The move, which boosts Lonza’s life science unit and also helps protect the Swiss group against the impact of the strong Swiss franc, puts Lonza in pole position in an area that plays a key role in the fight against disease-causing bacteria.
Microbial control involves destroying microorganisms, which carry disease. This is particularly important in hospitals as hospital-acquired infections are one of the leading causes of death of patients, as well as for ensuring food products are safe.
The rather fragmented microbial control market, currently valued at around $10 billion, is growing at some 4 to 6 percent per year, while demand for products to help prevent hospital-acquired infections or germs spreading in swimming pools is growing at a stronger pace.
Lonza will pay $47.20 per share for Arch Chemicals in cash, a premium of 36.7 percent to the U.S. group’s average closing price over the last 30 trading days, and the bid has the unanimous backing of Arch Chemical’s board.
At 0948 GMT, shares in Lonza were trading near flat, paring earlier losses and outperforming the 0.8 percent drop in the Swiss blue-chip market .SSMI despite some worries the price was high and it could be dilutive to Lonza's business model.
Based on the offer price for all the outstanding shares, Arch Chemicals’ enterprise value would be around $1.4 billion. Arch Chemicals had sales of around $1.4 billion in 2010, the groups said on Monday.

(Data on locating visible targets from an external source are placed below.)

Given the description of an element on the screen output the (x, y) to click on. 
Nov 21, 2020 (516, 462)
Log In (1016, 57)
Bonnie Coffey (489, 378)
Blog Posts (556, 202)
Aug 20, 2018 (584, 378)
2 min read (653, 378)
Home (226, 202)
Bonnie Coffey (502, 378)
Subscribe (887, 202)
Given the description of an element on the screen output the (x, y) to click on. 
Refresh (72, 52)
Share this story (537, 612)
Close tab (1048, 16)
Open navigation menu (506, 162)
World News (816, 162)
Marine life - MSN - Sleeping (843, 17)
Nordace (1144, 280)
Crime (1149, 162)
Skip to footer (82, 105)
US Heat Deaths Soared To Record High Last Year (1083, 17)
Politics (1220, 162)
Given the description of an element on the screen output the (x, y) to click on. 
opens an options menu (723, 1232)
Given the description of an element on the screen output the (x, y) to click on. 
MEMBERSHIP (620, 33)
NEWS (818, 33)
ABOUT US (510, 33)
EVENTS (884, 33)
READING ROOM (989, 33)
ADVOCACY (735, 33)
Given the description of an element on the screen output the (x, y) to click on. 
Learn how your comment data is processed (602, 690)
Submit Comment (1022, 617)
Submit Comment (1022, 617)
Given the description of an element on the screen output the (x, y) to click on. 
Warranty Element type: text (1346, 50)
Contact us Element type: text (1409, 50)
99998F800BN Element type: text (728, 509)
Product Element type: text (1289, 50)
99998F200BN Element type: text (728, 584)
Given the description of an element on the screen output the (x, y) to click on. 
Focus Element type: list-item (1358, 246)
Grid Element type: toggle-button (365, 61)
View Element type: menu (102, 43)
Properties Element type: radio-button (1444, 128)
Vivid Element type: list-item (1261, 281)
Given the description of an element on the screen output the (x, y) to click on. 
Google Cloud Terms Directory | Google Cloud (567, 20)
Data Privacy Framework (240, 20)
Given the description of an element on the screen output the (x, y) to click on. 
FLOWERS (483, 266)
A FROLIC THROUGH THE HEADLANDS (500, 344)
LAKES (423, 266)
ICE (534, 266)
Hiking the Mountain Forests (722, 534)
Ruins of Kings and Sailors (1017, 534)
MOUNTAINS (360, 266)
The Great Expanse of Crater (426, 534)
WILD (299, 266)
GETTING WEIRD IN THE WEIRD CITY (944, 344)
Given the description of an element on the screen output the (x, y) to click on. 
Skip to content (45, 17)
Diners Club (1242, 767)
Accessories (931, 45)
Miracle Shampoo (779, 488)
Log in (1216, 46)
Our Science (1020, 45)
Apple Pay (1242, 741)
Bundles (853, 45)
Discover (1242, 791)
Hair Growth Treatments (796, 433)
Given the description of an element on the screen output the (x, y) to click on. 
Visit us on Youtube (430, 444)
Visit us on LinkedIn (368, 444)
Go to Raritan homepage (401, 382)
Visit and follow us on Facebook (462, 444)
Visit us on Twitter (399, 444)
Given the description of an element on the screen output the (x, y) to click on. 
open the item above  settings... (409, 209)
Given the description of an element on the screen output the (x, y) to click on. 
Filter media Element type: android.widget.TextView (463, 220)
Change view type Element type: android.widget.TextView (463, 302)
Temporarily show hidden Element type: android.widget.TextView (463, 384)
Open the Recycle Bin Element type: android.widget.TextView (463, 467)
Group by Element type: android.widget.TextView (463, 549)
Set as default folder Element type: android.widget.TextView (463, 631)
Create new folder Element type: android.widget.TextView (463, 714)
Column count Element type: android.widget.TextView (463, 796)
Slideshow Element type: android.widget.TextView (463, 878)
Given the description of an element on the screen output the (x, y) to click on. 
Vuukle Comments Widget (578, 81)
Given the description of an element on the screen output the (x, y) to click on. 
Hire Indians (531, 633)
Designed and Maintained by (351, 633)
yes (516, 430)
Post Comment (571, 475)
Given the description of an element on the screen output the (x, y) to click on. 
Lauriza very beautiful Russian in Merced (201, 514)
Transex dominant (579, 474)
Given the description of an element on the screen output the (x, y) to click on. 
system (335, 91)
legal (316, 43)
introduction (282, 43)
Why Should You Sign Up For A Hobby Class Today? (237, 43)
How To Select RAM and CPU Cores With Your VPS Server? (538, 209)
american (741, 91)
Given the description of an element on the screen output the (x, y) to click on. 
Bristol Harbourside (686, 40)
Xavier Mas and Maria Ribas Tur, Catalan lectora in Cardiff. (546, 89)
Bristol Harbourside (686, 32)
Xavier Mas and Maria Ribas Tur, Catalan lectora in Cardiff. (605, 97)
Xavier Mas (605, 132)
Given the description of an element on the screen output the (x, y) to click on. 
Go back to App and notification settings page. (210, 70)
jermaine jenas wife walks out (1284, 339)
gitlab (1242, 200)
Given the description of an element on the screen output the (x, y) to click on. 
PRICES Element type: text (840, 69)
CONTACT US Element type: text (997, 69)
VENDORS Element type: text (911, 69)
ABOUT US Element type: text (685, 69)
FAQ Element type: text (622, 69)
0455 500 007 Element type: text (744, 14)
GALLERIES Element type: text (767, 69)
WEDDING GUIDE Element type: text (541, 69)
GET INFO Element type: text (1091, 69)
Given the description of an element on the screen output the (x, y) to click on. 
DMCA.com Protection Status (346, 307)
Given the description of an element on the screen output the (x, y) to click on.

Together the two companies would have had sales of 4.1 billion Swiss francs ($4.89 billion) in 2010, with $1.6 billion in the life science market.
Lonza, which will finance the deal through debt, is expecting to complete the buy before the end of 2011.
“We are paying a 9.1 multiple on the last 12 months’ EBITDA (earnings before interest tax, depreciation and assets), in line with the sector multiples. This is also pre-synergy. After synergies, the multiple is 7.2 times EBITDA,” Lonza chief executive Stefan Borgas told Reuters.
Lonza is eyeing cost synergies of at least $50 million per year by the second year and the deal is expected to be earnings per share accretive in the first year, the groups said.
The Basel-based group will make job cuts in administration and corporate functions, Borgas said, but he added it is still too early to say how many staff will be affected.
“In our view, the combination clearly makes sense on the financial level and helps Lonza to respond to the pressures in its microbial control business, which had suffered in recent years from a shrinking market for wood protection products used in the construction industry,” Sarasin analyst David Kaegi said.
“On the downside, the deal also dilutes Lonza’s biotech investment case, which was so far regarded as the core of Lonza and which has seen gradual improvements over the last few quarters,” Kaegi said.
The deal will boost Lonza’s business in the fastest-growing markets of China and India, as well as Brazil and South Africa, where the group is not present at all, Borgas said.
There is growing demand for more information about the safety of products and their effects on health and the environment as well as for more effective ways to prevent the spread of infectious diseases like bird flu, swine flu and SARS.
Population growth and movement, urbanization, more travel and transportation of goods is also boosting demand for microbial control.
Borgas said on a conference call the group was unlikely to go for any larger acquisitions for the next two years, but he said the group was still on the prowl for bolt-on buys.